Le rôle de l’intestin dans la formation des souvenirs alimentaires
Une étude récente suggère que la mémoire liée à la nourriture pourrait impliquer non seulement le cerveau, mais aussi des signaux provenant du système digestif. Cette recherche, dirigée par Scott Kanoski, professeur de sciences biologiques à l’USC Dornsife College of Letters, Arts and Sciences, met en lumière l’importance de l’intestin dans la formation des souvenirs, en particulier lors de la recherche et de la consommation d’aliments.
Publiée dans Nature Communications, cette étude examine le nerf vague, l’une des principales voies de communication entre le système digestif et le cerveau. Ce nerf est déjà connu pour influencer la digestion, l’appétit et la sensation de satiété. Les nouvelles découvertes indiquent qu’il pourrait également transmettre des informations qui aident le cerveau à stocker des souvenirs.

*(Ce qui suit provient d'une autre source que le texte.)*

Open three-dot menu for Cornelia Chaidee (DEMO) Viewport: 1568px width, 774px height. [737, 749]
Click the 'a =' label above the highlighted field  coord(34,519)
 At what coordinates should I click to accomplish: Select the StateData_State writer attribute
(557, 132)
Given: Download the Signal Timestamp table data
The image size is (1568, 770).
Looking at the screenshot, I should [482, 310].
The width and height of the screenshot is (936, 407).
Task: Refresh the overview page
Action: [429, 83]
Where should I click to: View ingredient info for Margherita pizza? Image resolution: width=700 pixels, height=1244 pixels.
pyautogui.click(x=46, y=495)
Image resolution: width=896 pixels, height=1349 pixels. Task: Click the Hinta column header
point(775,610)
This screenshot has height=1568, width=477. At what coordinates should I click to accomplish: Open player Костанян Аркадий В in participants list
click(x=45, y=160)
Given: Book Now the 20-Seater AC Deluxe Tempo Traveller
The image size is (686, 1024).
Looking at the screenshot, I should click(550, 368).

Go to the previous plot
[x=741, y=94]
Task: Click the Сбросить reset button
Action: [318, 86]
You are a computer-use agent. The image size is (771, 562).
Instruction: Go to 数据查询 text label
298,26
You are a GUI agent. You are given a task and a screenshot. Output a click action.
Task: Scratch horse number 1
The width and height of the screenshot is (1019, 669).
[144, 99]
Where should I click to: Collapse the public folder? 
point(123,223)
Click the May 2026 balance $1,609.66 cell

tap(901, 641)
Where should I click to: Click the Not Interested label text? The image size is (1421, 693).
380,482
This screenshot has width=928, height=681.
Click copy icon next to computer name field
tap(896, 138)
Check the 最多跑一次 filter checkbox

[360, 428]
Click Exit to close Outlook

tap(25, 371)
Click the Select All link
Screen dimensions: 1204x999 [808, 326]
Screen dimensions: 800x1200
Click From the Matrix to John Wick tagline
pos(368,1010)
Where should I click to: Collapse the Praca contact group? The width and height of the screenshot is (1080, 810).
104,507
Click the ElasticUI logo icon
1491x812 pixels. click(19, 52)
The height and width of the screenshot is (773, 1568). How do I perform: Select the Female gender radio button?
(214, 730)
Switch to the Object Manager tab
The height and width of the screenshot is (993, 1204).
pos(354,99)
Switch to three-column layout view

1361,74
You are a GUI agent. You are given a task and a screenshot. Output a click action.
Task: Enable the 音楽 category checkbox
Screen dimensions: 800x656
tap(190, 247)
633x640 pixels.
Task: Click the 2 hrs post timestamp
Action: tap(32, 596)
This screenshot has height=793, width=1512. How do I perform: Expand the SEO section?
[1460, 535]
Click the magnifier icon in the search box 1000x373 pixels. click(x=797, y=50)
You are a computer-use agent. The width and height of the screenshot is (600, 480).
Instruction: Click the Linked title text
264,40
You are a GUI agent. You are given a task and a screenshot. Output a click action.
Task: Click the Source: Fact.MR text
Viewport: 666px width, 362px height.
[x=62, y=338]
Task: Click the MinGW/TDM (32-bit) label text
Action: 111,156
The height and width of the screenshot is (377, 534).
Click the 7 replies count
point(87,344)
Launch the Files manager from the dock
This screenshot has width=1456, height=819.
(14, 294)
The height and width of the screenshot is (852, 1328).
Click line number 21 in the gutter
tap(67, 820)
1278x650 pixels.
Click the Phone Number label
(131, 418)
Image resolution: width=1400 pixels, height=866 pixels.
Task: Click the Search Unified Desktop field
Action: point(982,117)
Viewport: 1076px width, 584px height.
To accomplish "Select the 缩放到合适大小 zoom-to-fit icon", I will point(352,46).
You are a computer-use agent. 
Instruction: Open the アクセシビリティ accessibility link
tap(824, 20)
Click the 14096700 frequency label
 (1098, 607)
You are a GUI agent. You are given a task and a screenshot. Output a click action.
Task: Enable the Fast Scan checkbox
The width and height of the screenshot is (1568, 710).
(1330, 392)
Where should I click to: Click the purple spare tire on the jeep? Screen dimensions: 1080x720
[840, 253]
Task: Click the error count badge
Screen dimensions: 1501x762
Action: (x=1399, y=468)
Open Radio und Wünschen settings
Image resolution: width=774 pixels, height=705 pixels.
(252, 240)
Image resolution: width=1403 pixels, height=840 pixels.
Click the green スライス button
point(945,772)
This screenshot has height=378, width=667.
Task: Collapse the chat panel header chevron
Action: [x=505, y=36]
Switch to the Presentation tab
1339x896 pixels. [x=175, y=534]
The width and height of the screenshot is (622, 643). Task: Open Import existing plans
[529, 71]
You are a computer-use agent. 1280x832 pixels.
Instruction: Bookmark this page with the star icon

Dans des expériences réalisées sur des rats, les chercheurs ont constaté qu’une alimentation riche en nutriments augmentait la libération d’acétylcholine dans les neurones connectés à l’hippocampe, une région du cerveau essentielle pour l’apprentissage et la mémoire. L’acétylcholine, neurotransmetteur clé, joue un rôle crucial dans l’enregistrement de nouvelles informations. Lorsque la communication le long du nerf vague était perturbée, les niveaux d’acétylcholine ne s’élevaient plus après l’alimentation, et les rats avaient plus de difficultés à se souvenir de l’emplacement des aliments.
Les résultats montrent également que le système de mémoire du cerveau réagit davantage au contenu nutritionnel des aliments qu’à leur goût sucré. Les rats consommant du sucre ou des graisses montraient une activité intense dans les voies cérébrales associées à la mémoire, tandis que ceux qui prenaient des liquides faibles en calories, malgré leur goût sucré, n’affichaient pas la même réponse. Cela suggère que le cerveau distingue entre la saveur et la valeur nutritionnelle réelle des aliments.
Les implications de ces résultats sont significatives pour la santé humaine. Des conditions telles que l’obésité, une mauvaise nutrition et des troubles métaboliques comme le diabète sont déjà associées à un risque accru de déclin cognitif. Une exposition répétée à des aliments malsains pourrait endommager ou perturber la communication entre l’intestin et le cerveau, rendant plus difficile le fonctionnement normal du système de mémoire.
Des pistes de recherche sont envisagées pour renforcer cette communication entre le système digestif et le cerveau, notamment à travers la stimulation du nerf vague. Ces découvertes pourraient ouvrir de nouvelles voies pour des traitements visant à soutenir la mémoire et préserver la fonction cognitive.
Les chercheurs soulignent que des études supplémentaires sont nécessaires pour déterminer si ce même processus se produit chez les humains, mais les résultats renforcent l’idée que l’intestin et le cerveau interagissent de manière beaucoup plus étroite qu’on ne le croyait auparavant.